Argentina’s financial sector is also overdue for change, but bank unions have beaten off early government initiatives. Too many banks too heavily regulated mean high-priced loans, and this discourages investment. As they are presently structured, Argentine banks need interest of 2% a month just to cover operating costs.

Agriculture, which generates 70% of Argentina’s exports, is also earmarked for change. A succession of governments, needing money to fund the public sector, has imposed high taxes on agricultural exports. Last year these “retentions,” as they are called, totaled $1.5 billion, according to Alfonsin.

As an incentive to grumbling farmers, the Alfonsin government seeks, with the help of a $350-million World Bank loan, to substitute land taxes for export taxes. The farmers do not like that, either. They say the provinces heavily tax their land already.

Private Sector Targeted

The final area earmarked for modernization is the private sector. Because of high prices and poor quality, Argentina is able to export only about 5% of its industrial production. The government is offering export incentives and seeks new investment, but it has not yet won the confidence of investors wary of the populist underpinnings of Alfonsin’s Radical Party.

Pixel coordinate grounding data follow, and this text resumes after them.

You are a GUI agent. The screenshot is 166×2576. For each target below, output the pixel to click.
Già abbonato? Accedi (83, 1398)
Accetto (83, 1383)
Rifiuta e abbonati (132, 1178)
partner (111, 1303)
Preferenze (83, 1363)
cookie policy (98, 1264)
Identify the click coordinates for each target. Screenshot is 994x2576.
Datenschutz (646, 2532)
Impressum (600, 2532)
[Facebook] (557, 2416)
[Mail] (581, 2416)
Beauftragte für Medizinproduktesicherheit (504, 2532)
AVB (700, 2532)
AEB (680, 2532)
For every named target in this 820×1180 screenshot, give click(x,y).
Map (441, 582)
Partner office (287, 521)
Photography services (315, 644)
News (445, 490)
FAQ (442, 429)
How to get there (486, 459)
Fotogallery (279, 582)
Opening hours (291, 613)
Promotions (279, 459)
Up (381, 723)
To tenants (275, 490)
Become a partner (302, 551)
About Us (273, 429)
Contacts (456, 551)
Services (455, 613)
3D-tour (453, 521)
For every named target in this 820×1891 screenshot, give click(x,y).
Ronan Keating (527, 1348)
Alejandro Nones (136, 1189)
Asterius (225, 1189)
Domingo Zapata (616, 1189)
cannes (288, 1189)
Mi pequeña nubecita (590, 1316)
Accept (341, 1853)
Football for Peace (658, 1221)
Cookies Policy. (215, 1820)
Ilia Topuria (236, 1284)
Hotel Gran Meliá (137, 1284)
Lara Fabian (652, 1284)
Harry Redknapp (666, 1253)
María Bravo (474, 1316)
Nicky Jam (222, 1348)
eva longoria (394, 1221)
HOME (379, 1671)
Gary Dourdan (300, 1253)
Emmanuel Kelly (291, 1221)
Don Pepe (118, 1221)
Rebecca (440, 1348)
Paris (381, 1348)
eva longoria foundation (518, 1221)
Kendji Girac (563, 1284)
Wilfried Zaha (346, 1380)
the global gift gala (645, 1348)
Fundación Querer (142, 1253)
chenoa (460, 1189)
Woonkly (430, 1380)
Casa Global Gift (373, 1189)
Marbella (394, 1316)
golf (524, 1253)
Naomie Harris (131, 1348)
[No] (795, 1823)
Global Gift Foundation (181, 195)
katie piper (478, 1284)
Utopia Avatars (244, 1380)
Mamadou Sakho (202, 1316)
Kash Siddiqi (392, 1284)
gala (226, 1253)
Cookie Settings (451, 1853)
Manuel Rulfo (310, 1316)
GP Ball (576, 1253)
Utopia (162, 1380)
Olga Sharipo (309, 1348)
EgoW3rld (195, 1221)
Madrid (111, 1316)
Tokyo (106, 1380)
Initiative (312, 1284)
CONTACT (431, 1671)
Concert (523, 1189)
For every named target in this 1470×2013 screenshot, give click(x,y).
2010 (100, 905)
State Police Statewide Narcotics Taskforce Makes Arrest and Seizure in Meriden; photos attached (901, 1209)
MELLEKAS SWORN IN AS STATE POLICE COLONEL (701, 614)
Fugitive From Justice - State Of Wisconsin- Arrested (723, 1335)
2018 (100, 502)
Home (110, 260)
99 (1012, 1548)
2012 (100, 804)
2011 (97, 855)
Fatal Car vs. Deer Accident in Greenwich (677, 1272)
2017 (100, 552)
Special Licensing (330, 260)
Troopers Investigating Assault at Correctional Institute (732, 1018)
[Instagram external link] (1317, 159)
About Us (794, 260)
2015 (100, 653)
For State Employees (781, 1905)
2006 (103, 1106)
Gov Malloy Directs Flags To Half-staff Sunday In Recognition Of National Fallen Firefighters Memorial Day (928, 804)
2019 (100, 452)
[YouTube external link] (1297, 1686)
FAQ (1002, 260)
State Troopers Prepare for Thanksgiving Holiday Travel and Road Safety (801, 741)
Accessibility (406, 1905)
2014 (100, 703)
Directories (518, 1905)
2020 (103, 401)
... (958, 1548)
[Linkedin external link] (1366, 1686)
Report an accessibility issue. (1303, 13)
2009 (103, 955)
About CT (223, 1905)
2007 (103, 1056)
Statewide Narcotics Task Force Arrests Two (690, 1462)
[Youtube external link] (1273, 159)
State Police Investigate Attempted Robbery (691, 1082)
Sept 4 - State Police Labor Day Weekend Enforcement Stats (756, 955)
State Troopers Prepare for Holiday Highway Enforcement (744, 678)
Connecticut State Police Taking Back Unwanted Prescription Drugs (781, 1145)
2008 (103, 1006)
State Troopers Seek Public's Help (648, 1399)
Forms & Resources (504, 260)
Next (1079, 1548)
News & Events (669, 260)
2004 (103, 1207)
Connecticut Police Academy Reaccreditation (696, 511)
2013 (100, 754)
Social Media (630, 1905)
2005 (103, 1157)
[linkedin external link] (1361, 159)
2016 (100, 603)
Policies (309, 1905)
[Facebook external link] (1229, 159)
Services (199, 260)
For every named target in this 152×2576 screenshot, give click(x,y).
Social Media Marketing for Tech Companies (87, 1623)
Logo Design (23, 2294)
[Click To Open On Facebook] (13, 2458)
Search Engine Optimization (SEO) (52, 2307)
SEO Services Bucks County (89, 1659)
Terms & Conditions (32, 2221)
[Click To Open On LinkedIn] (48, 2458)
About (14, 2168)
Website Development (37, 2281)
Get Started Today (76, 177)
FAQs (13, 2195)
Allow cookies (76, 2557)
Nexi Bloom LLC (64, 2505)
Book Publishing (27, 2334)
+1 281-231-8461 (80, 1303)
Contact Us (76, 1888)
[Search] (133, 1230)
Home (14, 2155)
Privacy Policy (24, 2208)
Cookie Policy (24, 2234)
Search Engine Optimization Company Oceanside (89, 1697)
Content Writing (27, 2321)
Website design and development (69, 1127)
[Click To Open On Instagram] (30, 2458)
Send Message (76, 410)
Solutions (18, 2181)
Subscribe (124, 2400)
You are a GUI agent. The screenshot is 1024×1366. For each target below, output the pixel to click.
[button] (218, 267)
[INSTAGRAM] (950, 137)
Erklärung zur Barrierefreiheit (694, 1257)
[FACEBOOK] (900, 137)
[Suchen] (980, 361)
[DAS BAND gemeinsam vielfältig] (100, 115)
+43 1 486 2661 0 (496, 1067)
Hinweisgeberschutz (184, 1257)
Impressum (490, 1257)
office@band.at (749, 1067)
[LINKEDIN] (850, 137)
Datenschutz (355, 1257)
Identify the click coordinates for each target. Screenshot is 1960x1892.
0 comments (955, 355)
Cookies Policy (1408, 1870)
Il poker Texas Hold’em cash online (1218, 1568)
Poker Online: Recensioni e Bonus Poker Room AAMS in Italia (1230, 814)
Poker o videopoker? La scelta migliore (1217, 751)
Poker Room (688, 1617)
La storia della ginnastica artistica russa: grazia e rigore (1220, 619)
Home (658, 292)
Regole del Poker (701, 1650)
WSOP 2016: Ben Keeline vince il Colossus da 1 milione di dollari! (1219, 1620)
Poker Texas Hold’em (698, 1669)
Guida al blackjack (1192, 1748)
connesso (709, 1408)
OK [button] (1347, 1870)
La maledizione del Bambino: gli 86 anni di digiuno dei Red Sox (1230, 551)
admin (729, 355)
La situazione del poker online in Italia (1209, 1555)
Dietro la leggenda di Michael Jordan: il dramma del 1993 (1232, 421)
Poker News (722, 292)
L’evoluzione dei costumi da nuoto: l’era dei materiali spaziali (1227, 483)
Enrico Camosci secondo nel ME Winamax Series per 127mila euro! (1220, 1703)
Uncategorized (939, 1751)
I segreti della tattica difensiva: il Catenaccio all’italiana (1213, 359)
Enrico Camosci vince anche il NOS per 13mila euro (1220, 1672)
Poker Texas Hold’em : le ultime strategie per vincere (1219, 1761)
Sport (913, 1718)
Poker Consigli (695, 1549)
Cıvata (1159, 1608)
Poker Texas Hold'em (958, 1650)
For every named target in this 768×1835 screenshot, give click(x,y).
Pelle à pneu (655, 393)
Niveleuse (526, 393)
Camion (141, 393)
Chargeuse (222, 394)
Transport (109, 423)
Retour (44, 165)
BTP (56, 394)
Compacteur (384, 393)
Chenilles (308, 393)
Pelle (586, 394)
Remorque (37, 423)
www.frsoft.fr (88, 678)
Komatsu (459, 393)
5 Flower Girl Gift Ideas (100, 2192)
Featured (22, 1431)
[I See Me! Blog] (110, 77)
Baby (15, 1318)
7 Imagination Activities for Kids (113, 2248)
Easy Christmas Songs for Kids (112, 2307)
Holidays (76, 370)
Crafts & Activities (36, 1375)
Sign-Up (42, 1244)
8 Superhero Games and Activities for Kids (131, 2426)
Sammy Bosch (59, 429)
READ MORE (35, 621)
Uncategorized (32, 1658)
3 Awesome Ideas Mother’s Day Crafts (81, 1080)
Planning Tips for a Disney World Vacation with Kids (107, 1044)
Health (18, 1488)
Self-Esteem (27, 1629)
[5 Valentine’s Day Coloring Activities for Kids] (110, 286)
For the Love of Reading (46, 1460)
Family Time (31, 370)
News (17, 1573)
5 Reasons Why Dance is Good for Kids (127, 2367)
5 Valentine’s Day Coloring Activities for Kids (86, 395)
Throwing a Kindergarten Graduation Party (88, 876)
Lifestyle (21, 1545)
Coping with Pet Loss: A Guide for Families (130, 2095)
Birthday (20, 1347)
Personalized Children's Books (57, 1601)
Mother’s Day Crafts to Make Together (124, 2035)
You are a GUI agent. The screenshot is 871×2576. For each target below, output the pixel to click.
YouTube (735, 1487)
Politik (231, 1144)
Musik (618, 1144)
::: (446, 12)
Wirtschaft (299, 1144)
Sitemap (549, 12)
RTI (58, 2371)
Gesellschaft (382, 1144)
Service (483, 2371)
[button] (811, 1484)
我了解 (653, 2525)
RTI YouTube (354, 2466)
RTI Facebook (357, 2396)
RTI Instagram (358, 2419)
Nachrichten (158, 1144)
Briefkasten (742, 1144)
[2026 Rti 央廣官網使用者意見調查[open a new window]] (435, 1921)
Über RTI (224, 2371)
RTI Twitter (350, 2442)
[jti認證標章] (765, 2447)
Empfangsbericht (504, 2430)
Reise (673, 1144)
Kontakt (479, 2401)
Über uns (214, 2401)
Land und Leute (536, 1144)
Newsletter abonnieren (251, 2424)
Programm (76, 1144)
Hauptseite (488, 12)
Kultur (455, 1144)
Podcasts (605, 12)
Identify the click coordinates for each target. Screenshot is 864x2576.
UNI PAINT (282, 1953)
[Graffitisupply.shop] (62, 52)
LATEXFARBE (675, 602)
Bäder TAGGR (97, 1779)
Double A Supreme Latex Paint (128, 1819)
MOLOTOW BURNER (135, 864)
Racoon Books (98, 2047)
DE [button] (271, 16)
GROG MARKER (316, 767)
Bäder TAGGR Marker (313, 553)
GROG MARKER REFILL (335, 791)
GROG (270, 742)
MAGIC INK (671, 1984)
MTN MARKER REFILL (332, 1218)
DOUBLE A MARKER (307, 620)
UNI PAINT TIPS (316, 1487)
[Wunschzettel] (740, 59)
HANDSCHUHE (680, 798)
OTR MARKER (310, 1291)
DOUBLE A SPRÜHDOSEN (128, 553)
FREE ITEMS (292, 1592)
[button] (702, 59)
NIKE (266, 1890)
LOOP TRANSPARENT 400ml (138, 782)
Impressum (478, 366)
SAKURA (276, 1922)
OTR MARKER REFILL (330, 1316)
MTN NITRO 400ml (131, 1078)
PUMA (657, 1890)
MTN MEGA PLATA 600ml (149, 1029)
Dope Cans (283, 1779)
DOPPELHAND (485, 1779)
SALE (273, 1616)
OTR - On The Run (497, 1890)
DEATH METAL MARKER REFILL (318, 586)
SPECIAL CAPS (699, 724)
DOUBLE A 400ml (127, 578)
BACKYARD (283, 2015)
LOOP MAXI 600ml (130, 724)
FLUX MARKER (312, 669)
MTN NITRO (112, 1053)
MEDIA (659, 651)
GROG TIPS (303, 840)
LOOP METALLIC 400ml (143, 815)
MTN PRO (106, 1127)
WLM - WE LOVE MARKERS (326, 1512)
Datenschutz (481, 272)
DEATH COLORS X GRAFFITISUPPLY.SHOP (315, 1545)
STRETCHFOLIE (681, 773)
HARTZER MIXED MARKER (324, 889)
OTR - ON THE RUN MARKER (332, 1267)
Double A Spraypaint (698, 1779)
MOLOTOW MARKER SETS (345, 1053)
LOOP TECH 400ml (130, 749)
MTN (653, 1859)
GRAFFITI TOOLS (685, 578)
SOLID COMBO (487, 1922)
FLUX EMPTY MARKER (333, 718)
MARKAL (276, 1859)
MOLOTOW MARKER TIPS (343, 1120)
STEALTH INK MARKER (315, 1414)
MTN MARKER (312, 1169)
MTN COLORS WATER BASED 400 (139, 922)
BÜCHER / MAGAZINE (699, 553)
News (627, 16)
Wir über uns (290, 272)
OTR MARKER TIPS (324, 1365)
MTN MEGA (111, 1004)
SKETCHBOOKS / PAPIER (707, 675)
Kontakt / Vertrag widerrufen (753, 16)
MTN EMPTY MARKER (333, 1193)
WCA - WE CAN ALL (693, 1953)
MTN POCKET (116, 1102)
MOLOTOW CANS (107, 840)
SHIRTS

Enrique Szewach, the chief economist of a foundation for economic studies funded by private companies, said: “The Radicals governing today are lawyers who never had to meet a payroll. Government and the private sector are mutually suspicious.”

Advertisement

If the managers are suspicious of Alfonsin, the workers are openly defiant as the government digs in for a grueling second year of audacious but painful economic policies. The effects of those policies will weigh heavily on the future of Argentina’s young democracy.